DATA FOR THE TASK section start
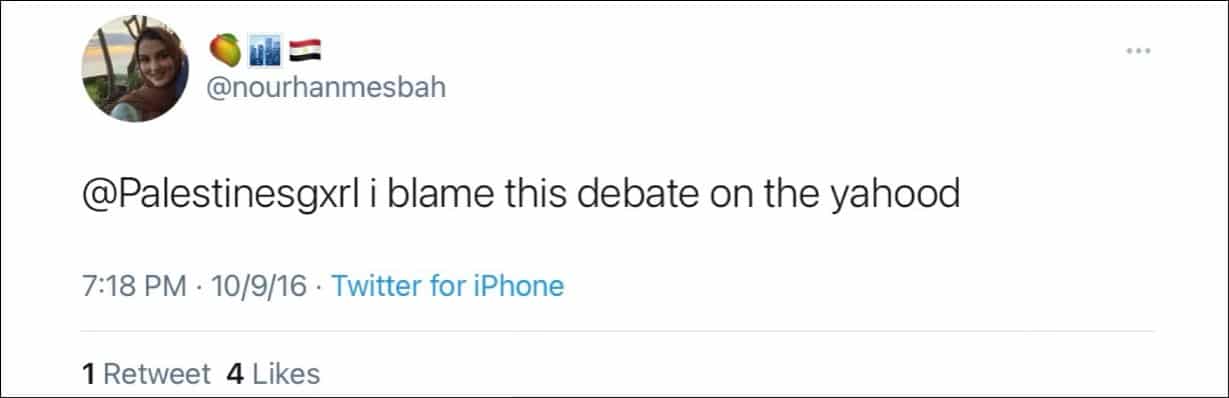The height and width of the screenshot is (398, 1229).
Task: Click the flag emoji in display name
Action: [302, 48]
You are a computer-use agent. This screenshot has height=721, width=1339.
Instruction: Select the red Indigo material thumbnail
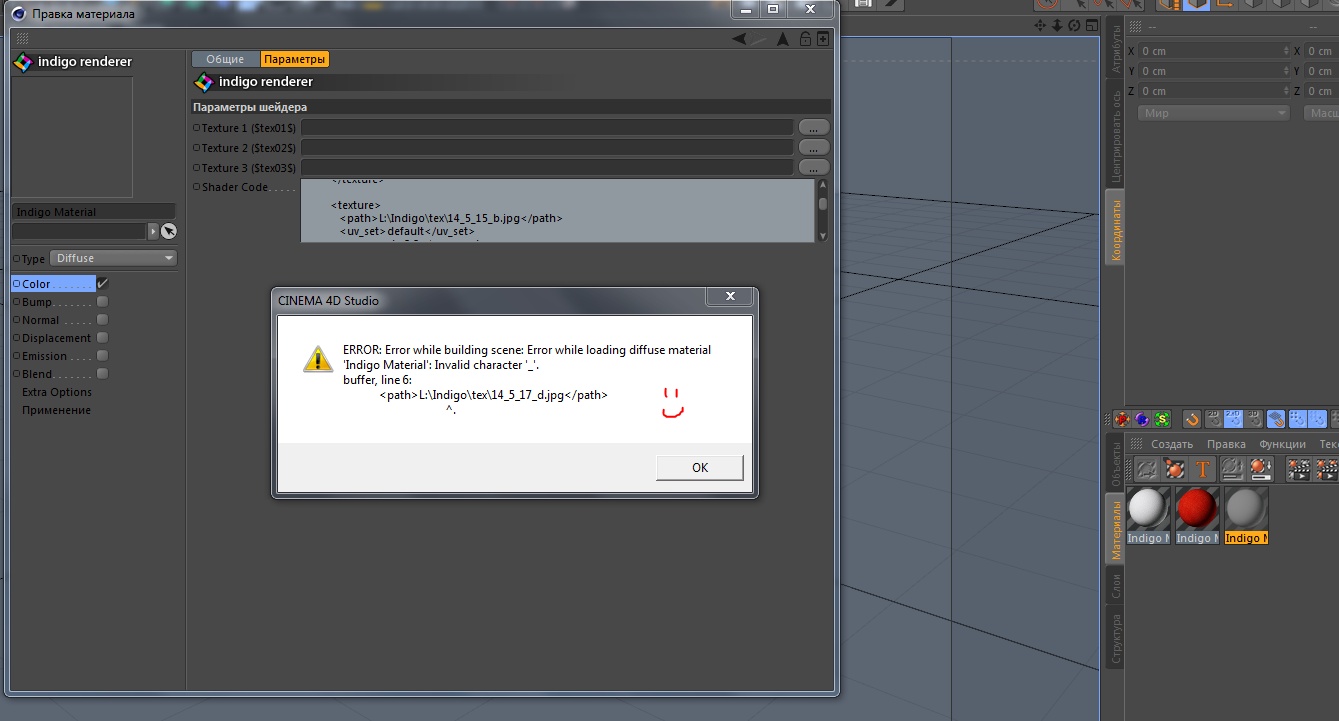click(1197, 509)
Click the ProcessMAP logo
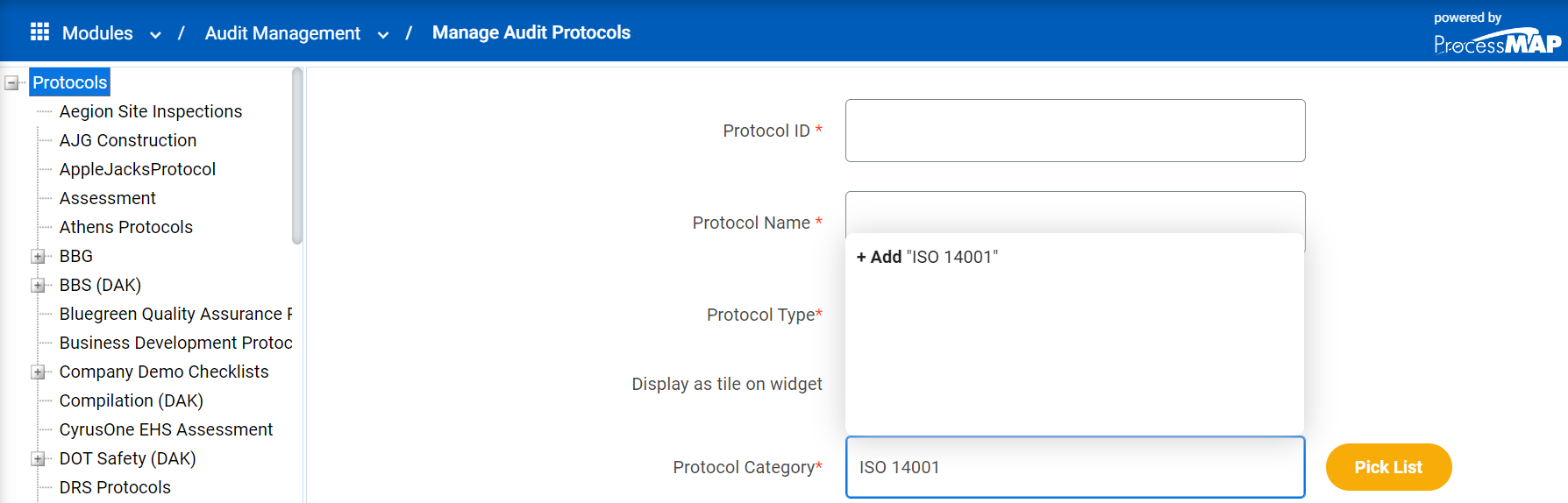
DATA FOR THE TASK section end
TASK STATEMENT → Could you transcribe exactly the lines running from the one with "You are a computer-use" to the final line of the material above, both included, with no pictures?

EXERCISE OUTPUT →
You are a computer-use agent. This screenshot has height=721, width=1339.
Instruction: Select the red Indigo material thumbnail
click(1197, 509)
Click the ProcessMAP logo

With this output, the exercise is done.